§ **ACTIVITY**
As the answer, give a copy of each line below that includes the word "Task".

§ **MATERIAL PROVIDED**
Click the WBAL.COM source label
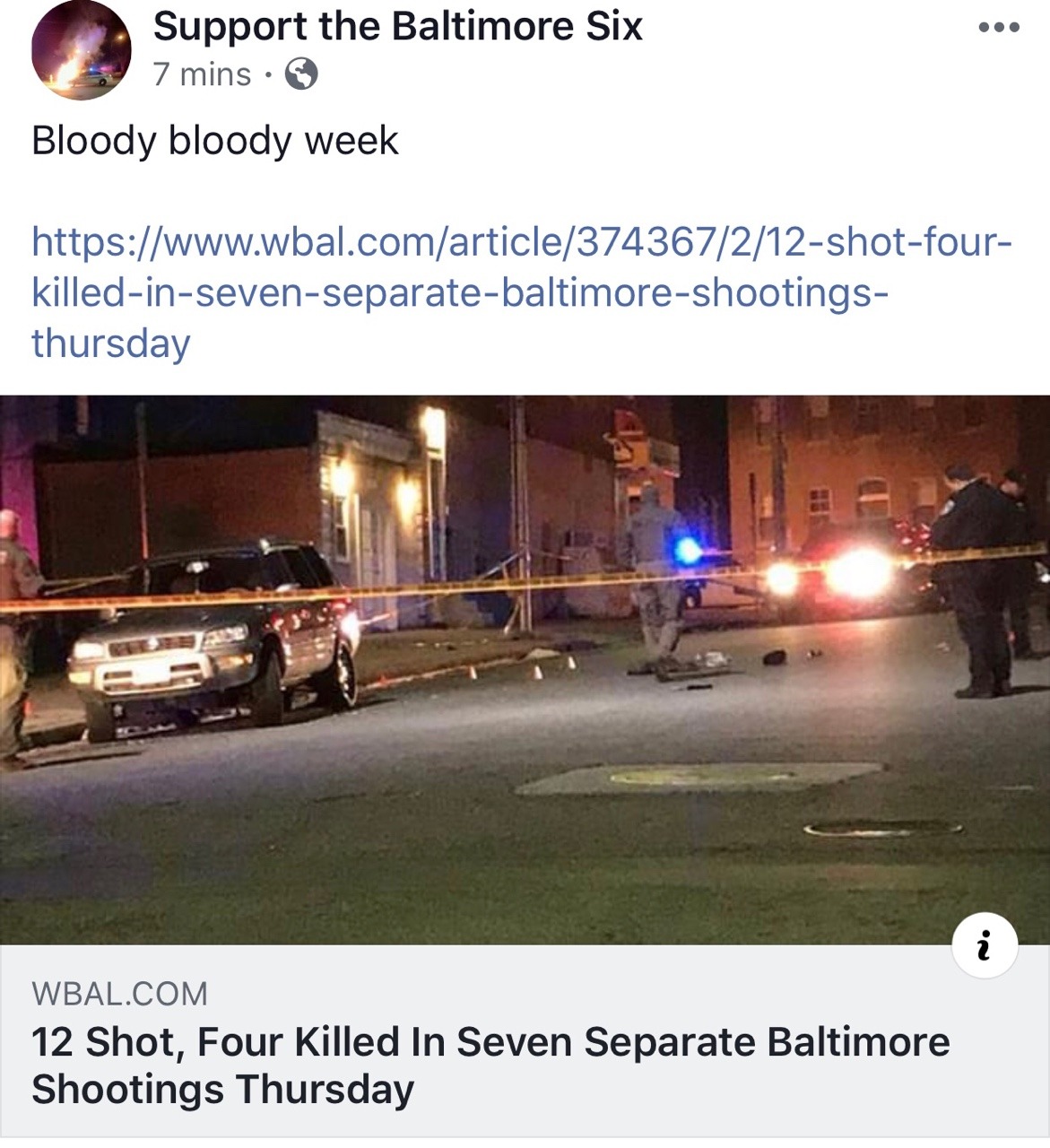Viewport: 1050px width, 1148px height. 119,994
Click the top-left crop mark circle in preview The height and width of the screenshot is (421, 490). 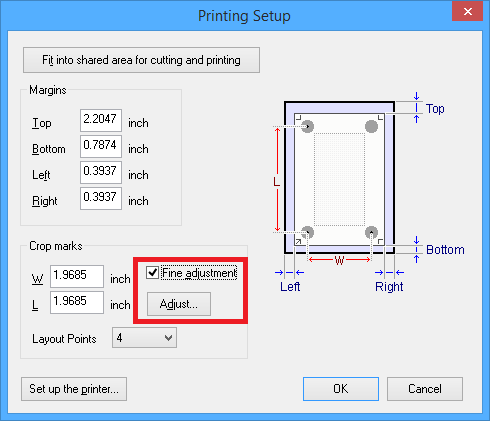click(x=307, y=126)
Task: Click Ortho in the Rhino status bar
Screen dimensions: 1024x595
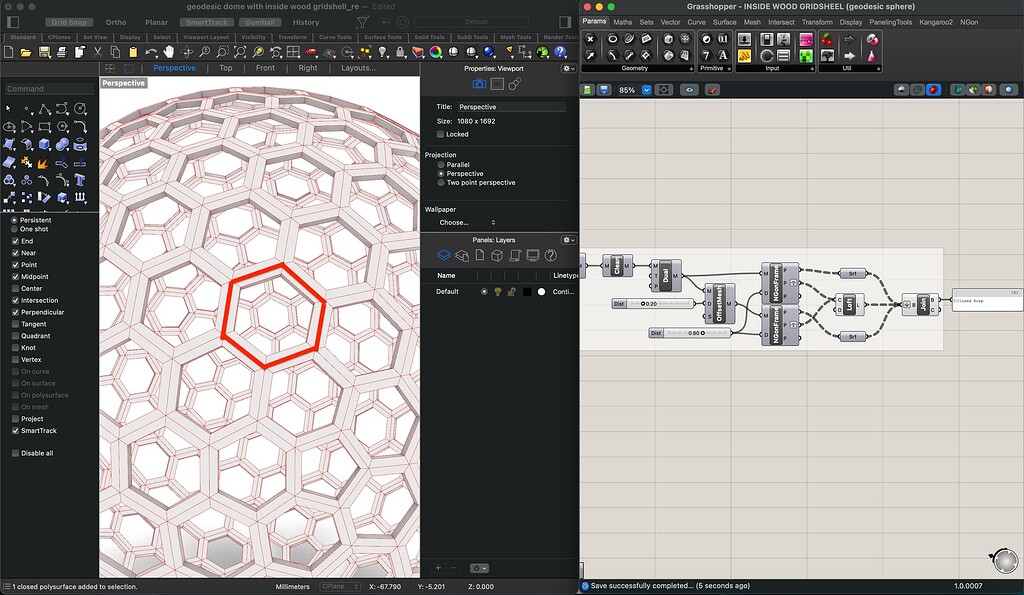Action: pos(116,21)
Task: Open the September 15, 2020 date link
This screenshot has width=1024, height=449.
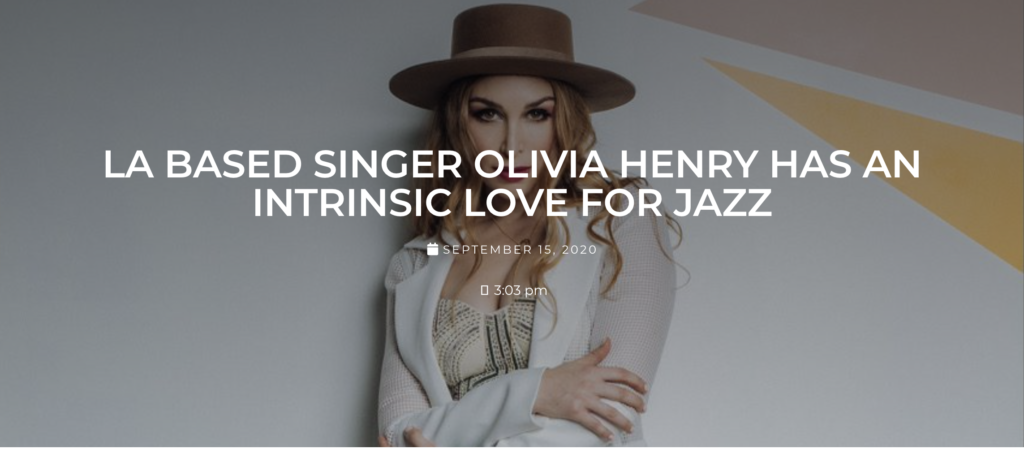Action: click(520, 249)
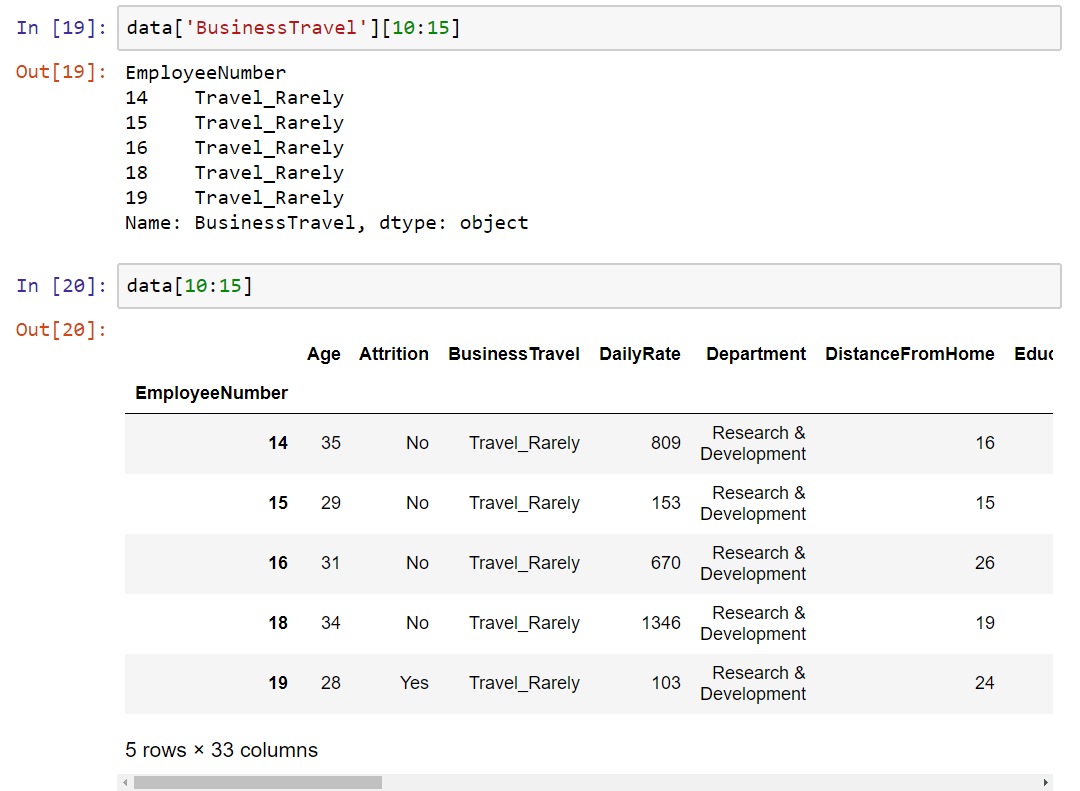Click the left arrow of the horizontal scrollbar
The width and height of the screenshot is (1080, 791).
(x=125, y=782)
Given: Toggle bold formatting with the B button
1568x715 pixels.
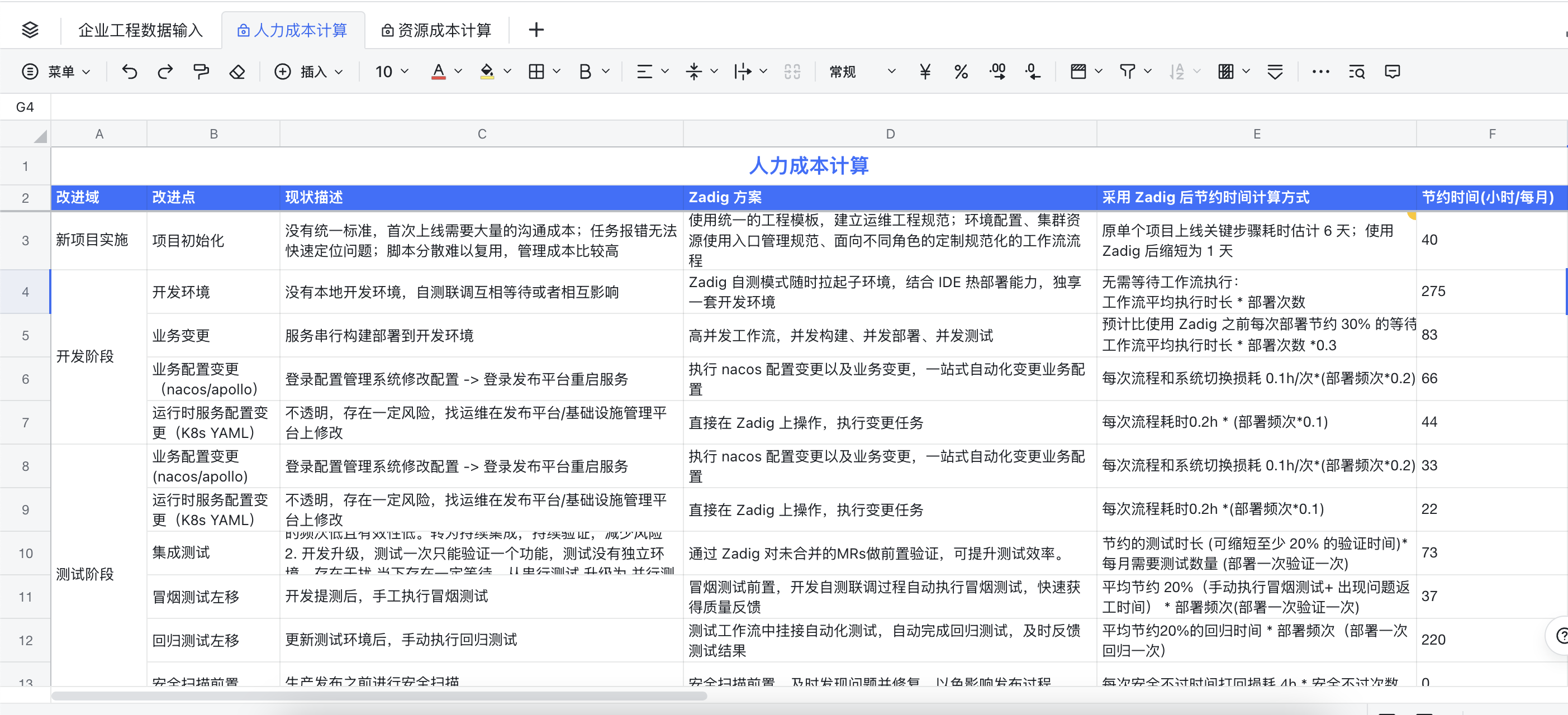Looking at the screenshot, I should (585, 72).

§ **SOLUTION BELOW**
Task: Click Ortho in the Rhino status bar
Task: Open the September 15, 2020 date link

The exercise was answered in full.